Here is a list of differences between the V1 and V2 architectures:

  • The instruction and data caches now have two stages--one to check the tag and one to fetch the data. The data fetch stage now knows the way index when it fetches the data. The previous implementation had four banks of cache data memory that it fetched in parallel with tag lookup. It used a wide mux to pull the appropriate line. Since the way index is known when data is fetched in the new architecture, it can use only one bank of memory and fetch only one line. This improves clock speed and reduces area. It also addresses some issues with implementing TLBs in the old design.
  • The floating point arithmetic pipeline has five stages instead of four, and it now registers the last stage. There are extra rounding stages to support proper IEEE 754 round-towards-nearest mode. The pipeline supports higher a clock rate.
  • Result forwarding logic has been removed in the new architecture. This was a timing critical path in the previous design. Because the arithmetic and memory stages are now parallel, there is no place where an intermediate result can be forwarded anyway.
  • A scoreboard now tracks RAW and WAW dependencies. The previous implementation stalled a thread whenever it issued a long latency instruction. Now, all instructions are effectively long latency. The scoreboard only stalls when there is a dependency. This improves pipeline utilization. The scoreboard also makes it easier to add more stages or change the structure of the backend of the pipeline. The pipeline no longer assumes it must be able to issue dependent instructions back-to-back.
  • The arithmetic and memory pipelines are parallel instead of end-to-end. The pipelines merge at the writeback stage instead of before the memory access stage, and the last stage of the pipeline registers the result rather than multiplexing combinationally at the end of the execute stage.

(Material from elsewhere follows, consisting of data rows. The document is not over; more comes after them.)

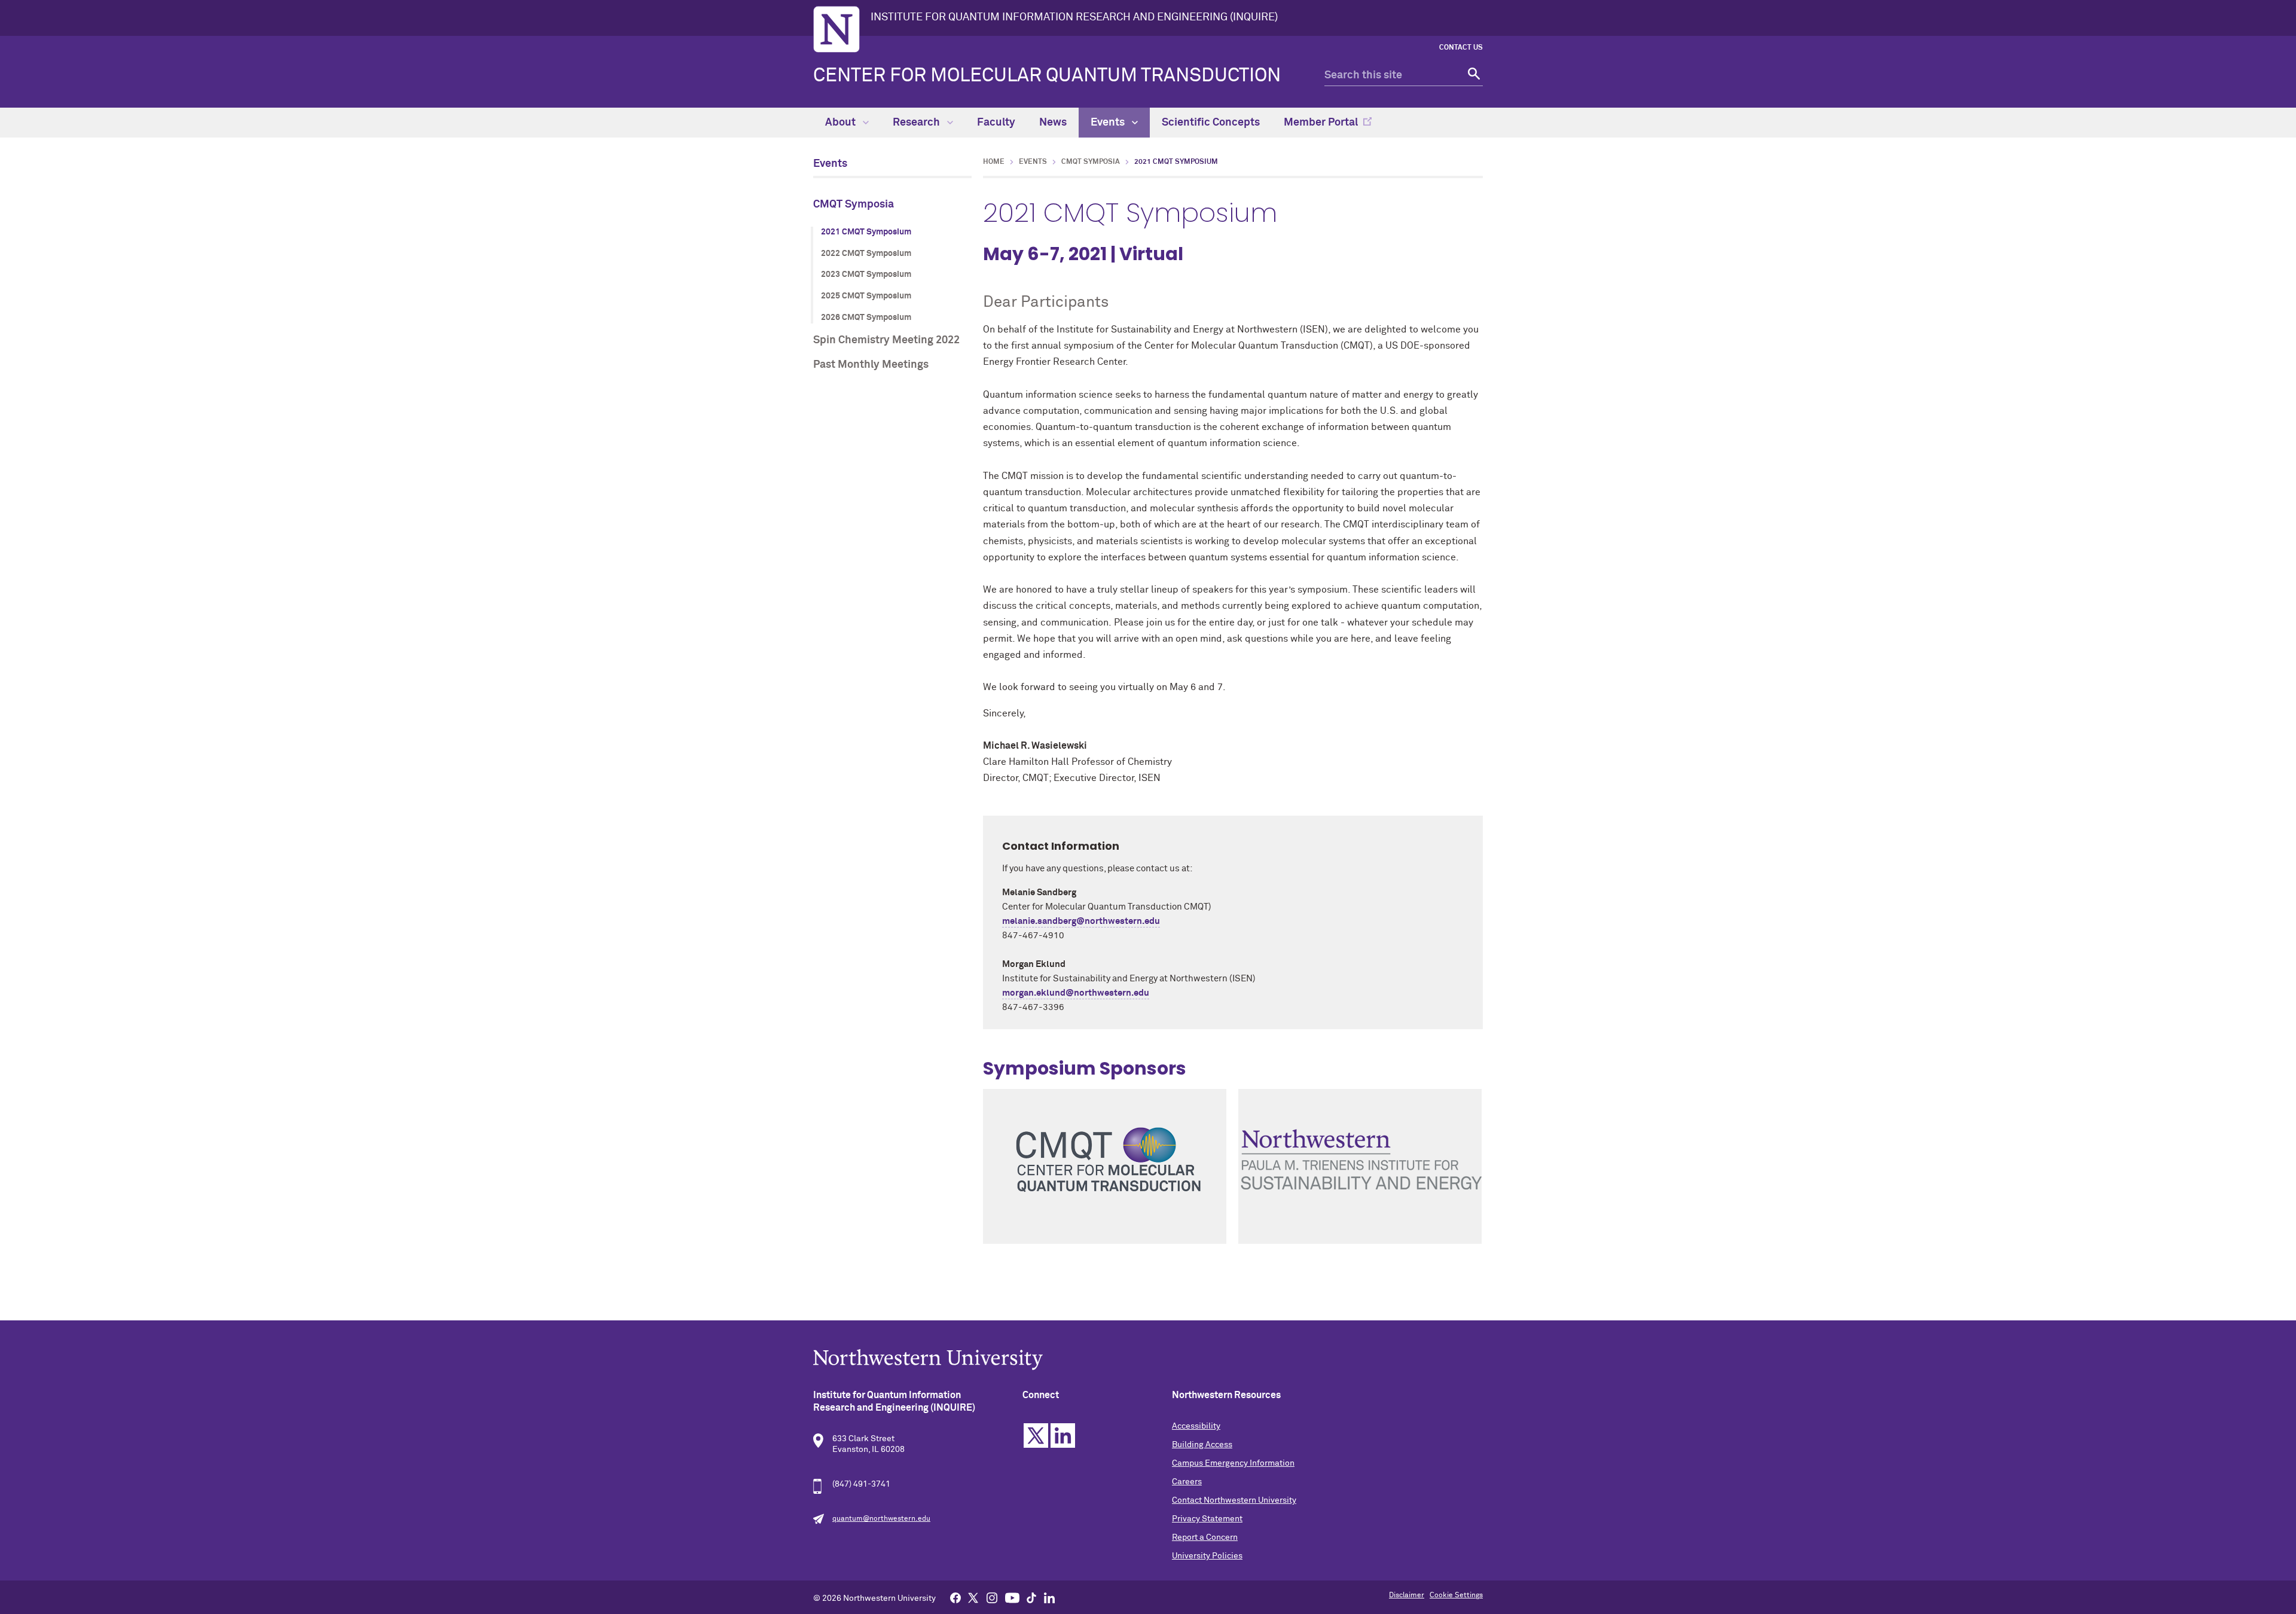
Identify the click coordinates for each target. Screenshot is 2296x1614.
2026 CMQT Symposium (866, 317)
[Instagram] (992, 1597)
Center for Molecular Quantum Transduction (1047, 76)
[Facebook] (955, 1597)
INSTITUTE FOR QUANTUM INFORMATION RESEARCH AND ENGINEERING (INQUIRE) (1074, 17)
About (841, 122)
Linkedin (1063, 1435)
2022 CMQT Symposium (866, 253)
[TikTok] (1031, 1597)
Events (1109, 122)
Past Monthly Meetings (871, 364)
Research (917, 122)
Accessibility (1196, 1426)
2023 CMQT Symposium (866, 274)
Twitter (1036, 1435)
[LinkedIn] (1049, 1597)
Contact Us (1461, 47)
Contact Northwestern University (1234, 1500)
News (1053, 122)
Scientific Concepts (1211, 122)
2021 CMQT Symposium (866, 232)
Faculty (996, 122)
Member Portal (1321, 122)
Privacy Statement (1207, 1519)
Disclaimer (1406, 1595)
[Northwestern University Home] (836, 29)
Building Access (1202, 1445)
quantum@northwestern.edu (881, 1519)
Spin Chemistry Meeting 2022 (886, 340)
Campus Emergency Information (1233, 1463)
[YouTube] (1012, 1597)
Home (993, 162)
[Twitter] (973, 1597)
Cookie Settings (1456, 1595)
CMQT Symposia (853, 204)
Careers (1187, 1482)
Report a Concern (1205, 1537)
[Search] (1472, 75)
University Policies (1207, 1556)
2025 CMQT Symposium (866, 296)
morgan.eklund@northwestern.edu (1075, 992)
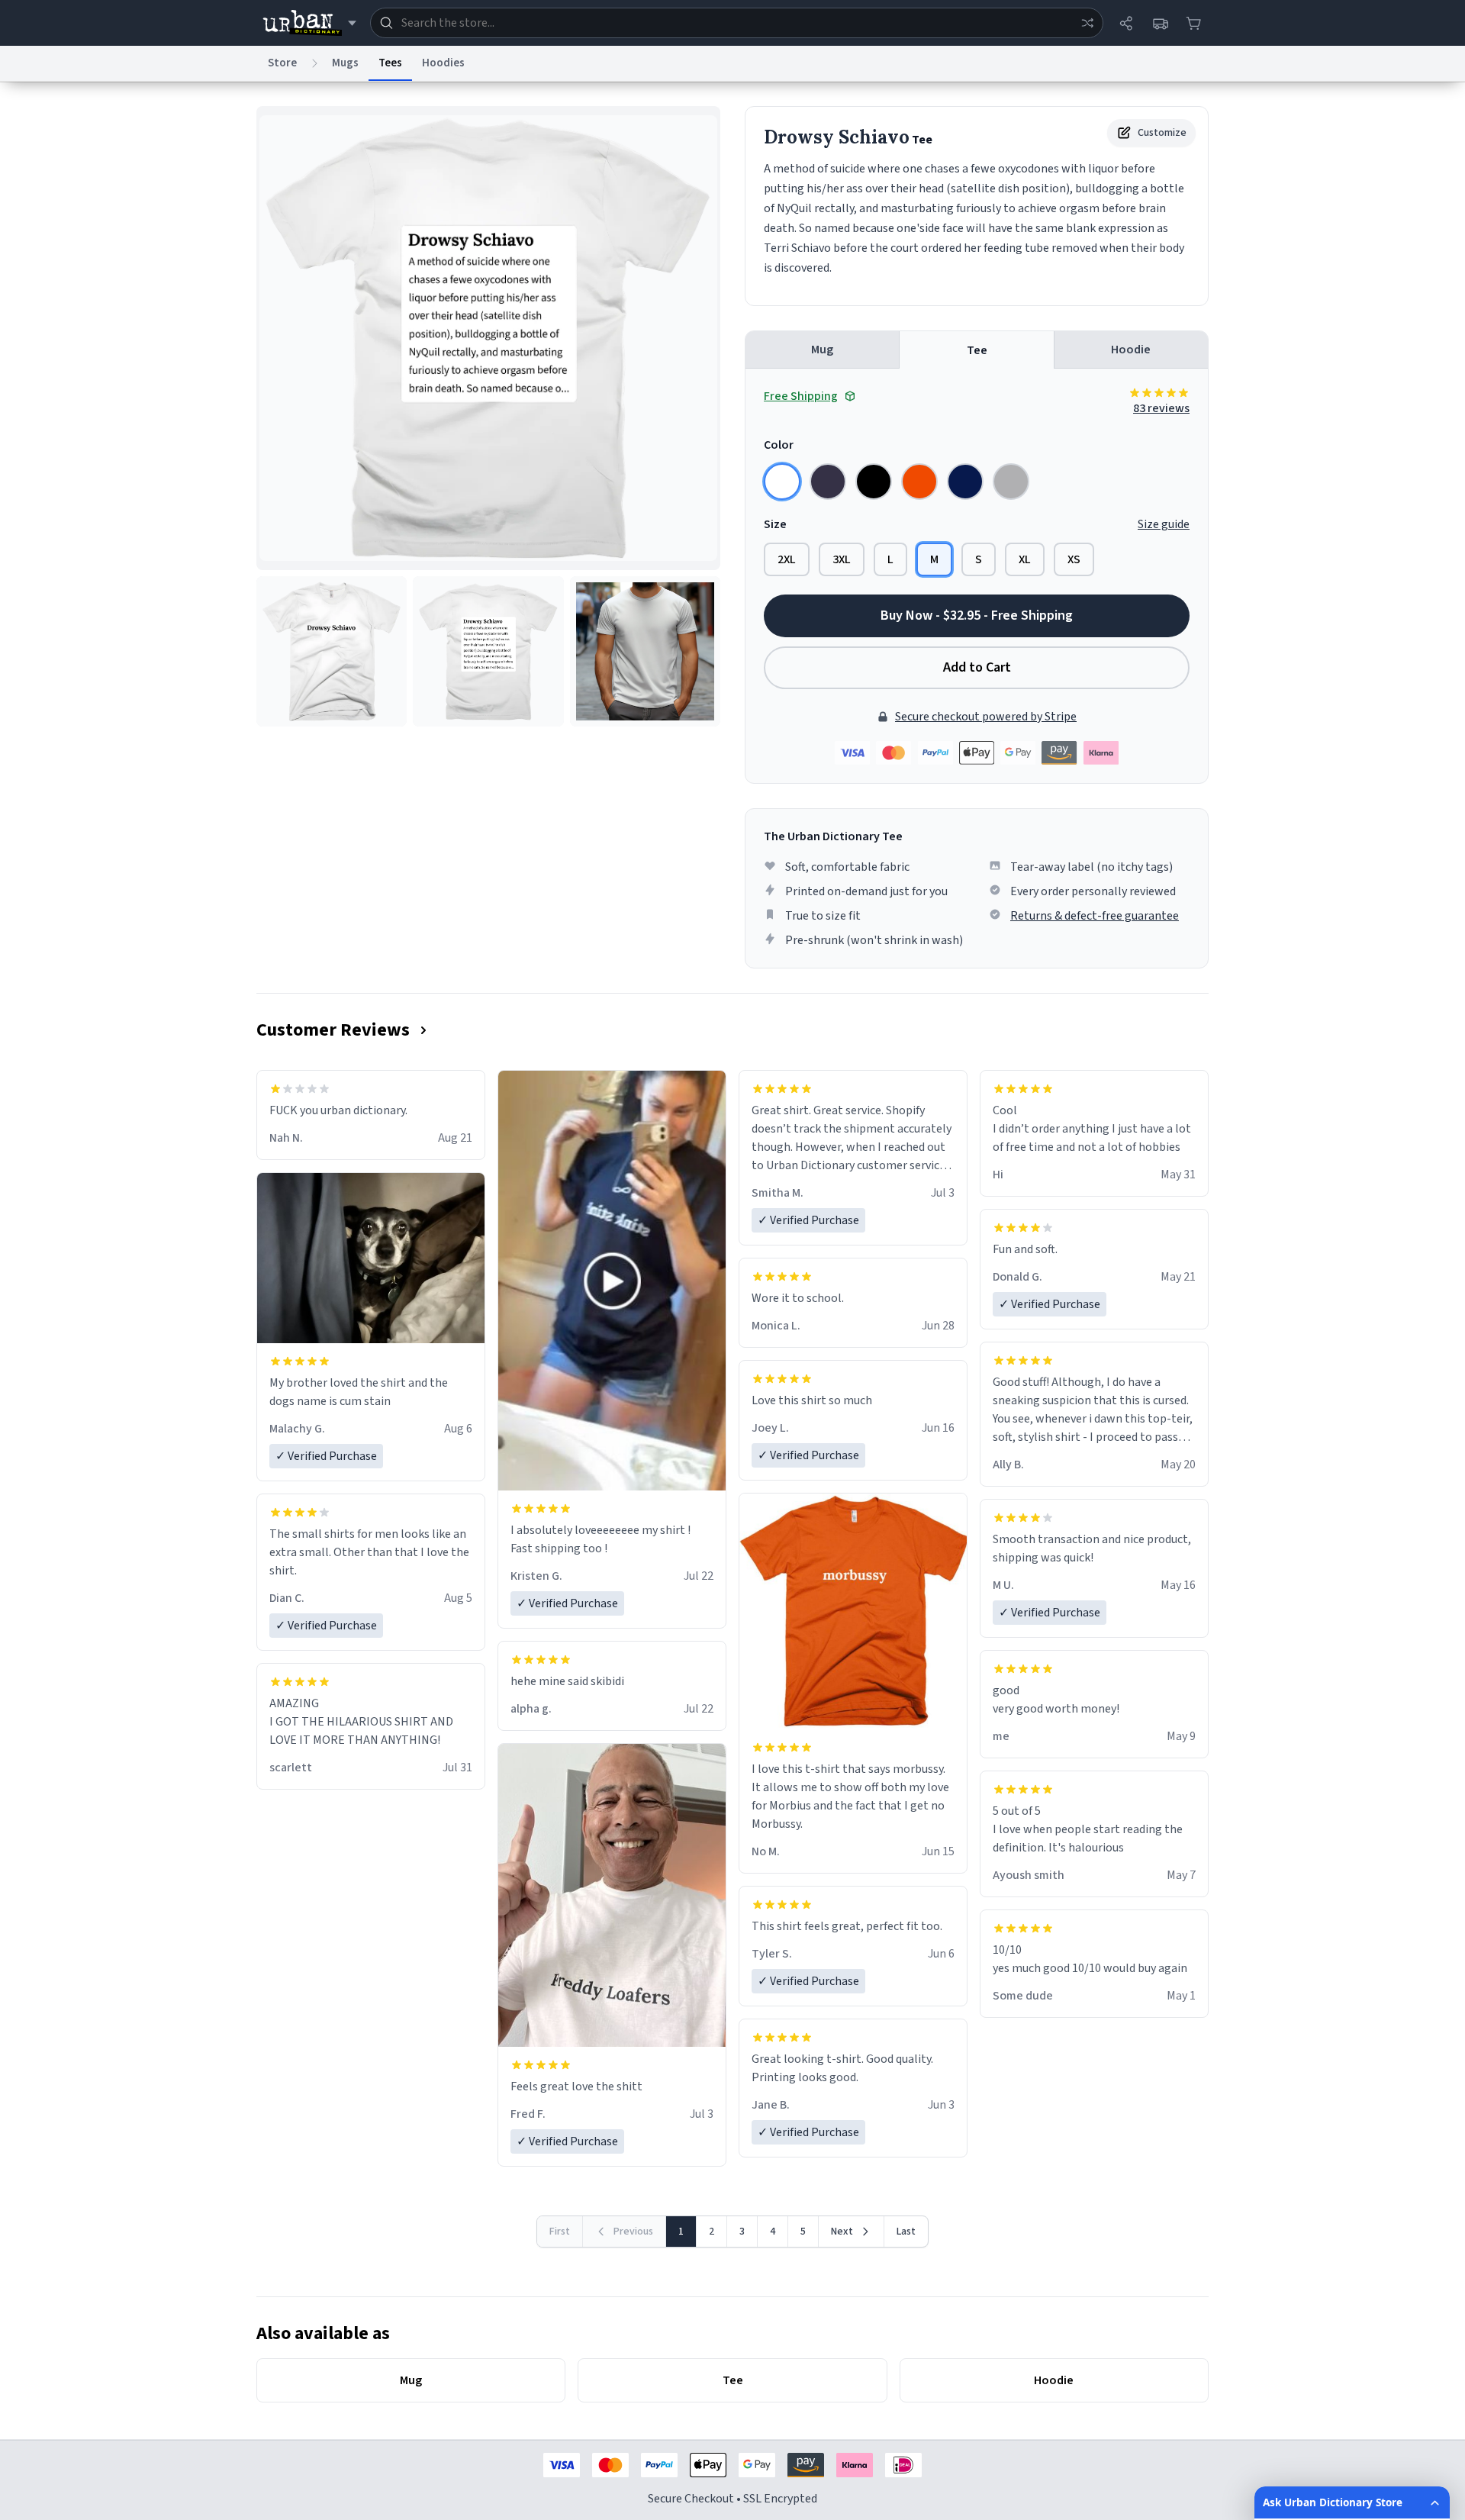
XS (1073, 559)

  • As a result, there is now only one point where the pipeline dispatches rollbacks (the writeback stage). The rollback logic no longer needs to reconcile simultaneous rollbacks for multiple threads. There is a 'rollback_thread' signal that goes to all stages. Each checks the current thread against it and rollback if there is a match. This reduces combinational delay.
  • The central coherence cache directory has been removed from the L2. Instead, each core snoops broadcasts from the L2 cache via a second read port on its tag memory. This potentially reduces area depending on the technology (having one triple ported SRAM instead of two dual ported). It also allows allocate-on-fill instead of allocate-on-miss. This should improve cache hit rate by using more recent LRU information.
  • There is no longer branch prediction in this design, because of the way the fetch pipeline is implemented.
  • The store buffer supports write combining in the new design

As a result, when synthesized for a Cyclone IV FPGA, the design is 22% smaller in terms of logic cells (~90k elements -> ~72k) and the Fmax is 60% faster (~30 MHz -> 52 Mhz).